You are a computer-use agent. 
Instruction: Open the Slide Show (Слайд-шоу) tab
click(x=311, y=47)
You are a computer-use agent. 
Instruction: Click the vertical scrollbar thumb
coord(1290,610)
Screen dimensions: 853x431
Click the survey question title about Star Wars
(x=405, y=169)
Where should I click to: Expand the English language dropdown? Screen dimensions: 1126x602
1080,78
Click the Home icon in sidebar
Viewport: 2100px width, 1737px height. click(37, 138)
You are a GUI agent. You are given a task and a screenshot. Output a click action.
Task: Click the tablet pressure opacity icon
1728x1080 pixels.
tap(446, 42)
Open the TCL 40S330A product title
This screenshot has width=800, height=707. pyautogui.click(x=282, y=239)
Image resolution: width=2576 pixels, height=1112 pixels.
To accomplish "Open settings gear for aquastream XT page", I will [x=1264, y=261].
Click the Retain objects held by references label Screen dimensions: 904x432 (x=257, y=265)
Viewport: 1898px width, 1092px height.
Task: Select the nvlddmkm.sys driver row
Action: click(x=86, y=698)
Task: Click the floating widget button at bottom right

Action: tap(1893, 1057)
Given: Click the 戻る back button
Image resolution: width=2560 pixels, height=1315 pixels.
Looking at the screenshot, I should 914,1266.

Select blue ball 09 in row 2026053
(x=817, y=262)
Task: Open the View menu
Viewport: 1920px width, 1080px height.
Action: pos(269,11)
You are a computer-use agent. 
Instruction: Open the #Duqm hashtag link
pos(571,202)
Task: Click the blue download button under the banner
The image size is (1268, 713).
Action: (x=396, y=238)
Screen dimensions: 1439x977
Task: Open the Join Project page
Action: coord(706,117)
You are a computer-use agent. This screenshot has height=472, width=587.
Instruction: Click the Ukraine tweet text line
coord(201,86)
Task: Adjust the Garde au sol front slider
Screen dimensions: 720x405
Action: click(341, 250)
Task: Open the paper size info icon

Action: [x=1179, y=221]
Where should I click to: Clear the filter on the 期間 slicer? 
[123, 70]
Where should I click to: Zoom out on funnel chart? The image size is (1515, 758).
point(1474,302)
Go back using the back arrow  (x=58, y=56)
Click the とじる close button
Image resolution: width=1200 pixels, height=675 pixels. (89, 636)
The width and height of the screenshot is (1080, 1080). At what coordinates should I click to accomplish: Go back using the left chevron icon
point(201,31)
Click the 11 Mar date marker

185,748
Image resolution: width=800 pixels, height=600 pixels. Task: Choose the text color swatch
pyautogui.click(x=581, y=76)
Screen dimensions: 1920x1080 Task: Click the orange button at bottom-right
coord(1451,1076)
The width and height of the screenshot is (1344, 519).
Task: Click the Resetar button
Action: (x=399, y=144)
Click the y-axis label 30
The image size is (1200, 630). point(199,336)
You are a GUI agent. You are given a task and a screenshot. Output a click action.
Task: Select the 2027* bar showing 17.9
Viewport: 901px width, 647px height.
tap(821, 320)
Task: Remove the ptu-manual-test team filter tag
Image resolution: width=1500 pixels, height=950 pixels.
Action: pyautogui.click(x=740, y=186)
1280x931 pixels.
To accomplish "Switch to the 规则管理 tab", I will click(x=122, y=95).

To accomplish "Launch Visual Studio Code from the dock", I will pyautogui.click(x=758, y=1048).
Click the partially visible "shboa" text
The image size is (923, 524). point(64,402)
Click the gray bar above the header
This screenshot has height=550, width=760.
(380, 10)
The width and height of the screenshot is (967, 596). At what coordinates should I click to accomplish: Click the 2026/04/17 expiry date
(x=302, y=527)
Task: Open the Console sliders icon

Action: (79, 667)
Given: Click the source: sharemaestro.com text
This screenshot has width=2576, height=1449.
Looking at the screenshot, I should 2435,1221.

**********

§ Written exercise
Rewrite every line from the start of the material through the line holding "coord(1290,610)", inclusive, as a Markdown table with columns Row and Line. Leave out blank lines.

§ Task result
| Row | Line |
|---|---|
| 1 | You are a computer-use agent.  |
| 2 | Instruction: Open the Slide Show (Слайд-шоу) tab |
| 3 | click(x=311, y=47) |
| 4 | You are a computer-use agent.  |
| 5 | Instruction: Click the vertical scrollbar thumb |
| 6 | coord(1290,610) |